The 103rd Intelligence and Electronic Warfare Battalion (103rd IEW Battalion) is a United States Army military intelligence and electronic warfare battalion which serves as a direct subordinate unit to the 3rd Infantry Division. It was reactivated September 16, 2022, after an 18-year hiatus resulting from the elimination of all division level intelligence units.

== Organization ==
The battalion was organized with a Headquarters, and Headquarters Operation Company (HHOC). The Division's Analysis and Control Element (ACE), which provides direct support to the Division G2 (Intelligence Directorate), was also part of the HHOC. The Battalion had three direct-support companies (A, B, and C) that were habitually aligned to each of the maneuver brigades; for instance C Company was habitually assigned to 3rd Brigade, and a General Support Company (D) that provided support across the entire Division's operational area.

== History ==
The battalion was activated in Germany and designated as the 103rd Military Intelligence Battalion on 16 September 1981, after the U.S. Army directed the merger of the 851st Army Security Agency Company, and the 3rd Military Intelligence Company. As such, the 103rd Military Intelligence Battalion draws its lineage and honors from these two historical units. In the summer of 1996 the Battalion along with the 3rd Infantry Division (Mechanized), relocated to Fort Stewart, Georgia.
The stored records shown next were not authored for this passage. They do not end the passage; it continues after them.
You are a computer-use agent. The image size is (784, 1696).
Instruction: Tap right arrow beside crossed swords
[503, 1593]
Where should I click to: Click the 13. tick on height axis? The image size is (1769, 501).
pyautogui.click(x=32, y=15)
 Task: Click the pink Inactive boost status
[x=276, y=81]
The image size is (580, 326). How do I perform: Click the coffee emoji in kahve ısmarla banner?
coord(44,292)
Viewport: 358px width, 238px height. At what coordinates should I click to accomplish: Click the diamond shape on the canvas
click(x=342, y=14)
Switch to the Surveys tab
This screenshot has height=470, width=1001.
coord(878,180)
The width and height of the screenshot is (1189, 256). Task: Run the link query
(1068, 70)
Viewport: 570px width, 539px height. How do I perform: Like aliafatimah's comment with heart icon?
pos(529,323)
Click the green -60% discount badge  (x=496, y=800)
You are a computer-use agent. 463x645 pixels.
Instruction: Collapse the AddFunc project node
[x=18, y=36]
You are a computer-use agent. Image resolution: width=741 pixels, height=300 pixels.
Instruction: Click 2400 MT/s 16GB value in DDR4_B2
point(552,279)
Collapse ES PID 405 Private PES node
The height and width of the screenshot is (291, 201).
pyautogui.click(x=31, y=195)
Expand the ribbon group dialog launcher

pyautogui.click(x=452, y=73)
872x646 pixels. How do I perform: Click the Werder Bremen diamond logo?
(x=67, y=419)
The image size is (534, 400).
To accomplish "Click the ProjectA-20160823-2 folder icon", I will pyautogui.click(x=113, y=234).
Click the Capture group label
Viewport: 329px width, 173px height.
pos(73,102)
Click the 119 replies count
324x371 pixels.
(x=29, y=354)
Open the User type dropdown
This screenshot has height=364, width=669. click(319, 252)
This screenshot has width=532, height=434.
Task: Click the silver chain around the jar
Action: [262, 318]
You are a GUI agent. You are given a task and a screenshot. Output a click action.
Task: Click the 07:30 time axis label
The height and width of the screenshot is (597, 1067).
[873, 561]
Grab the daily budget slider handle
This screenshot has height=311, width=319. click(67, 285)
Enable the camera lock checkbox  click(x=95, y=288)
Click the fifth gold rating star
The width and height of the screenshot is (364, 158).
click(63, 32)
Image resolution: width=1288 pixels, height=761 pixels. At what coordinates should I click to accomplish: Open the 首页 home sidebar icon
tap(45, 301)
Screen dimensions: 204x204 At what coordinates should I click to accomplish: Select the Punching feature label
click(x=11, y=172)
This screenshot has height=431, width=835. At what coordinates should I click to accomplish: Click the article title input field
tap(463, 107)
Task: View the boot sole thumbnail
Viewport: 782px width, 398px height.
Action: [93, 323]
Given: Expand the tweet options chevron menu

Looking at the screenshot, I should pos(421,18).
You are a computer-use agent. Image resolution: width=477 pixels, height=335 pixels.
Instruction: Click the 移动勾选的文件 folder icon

The 851st Army Security Agency Company was originally formed as the 3377th Signal Service Detachment which was activated in January 1945 on Luzon in the Philippines. In October 1951 the 851st Communications Reconnaissance Detachment, participating in four Korean War campaigns, including the first United Nations counteroffensive. The detachment was deactivated in Japan in August 1956. That same year it was briefly reactivated as the 851st Army Security Agency Detachment. It was finally designated the 851st Army Security Agency Company and reactivated in July 1974.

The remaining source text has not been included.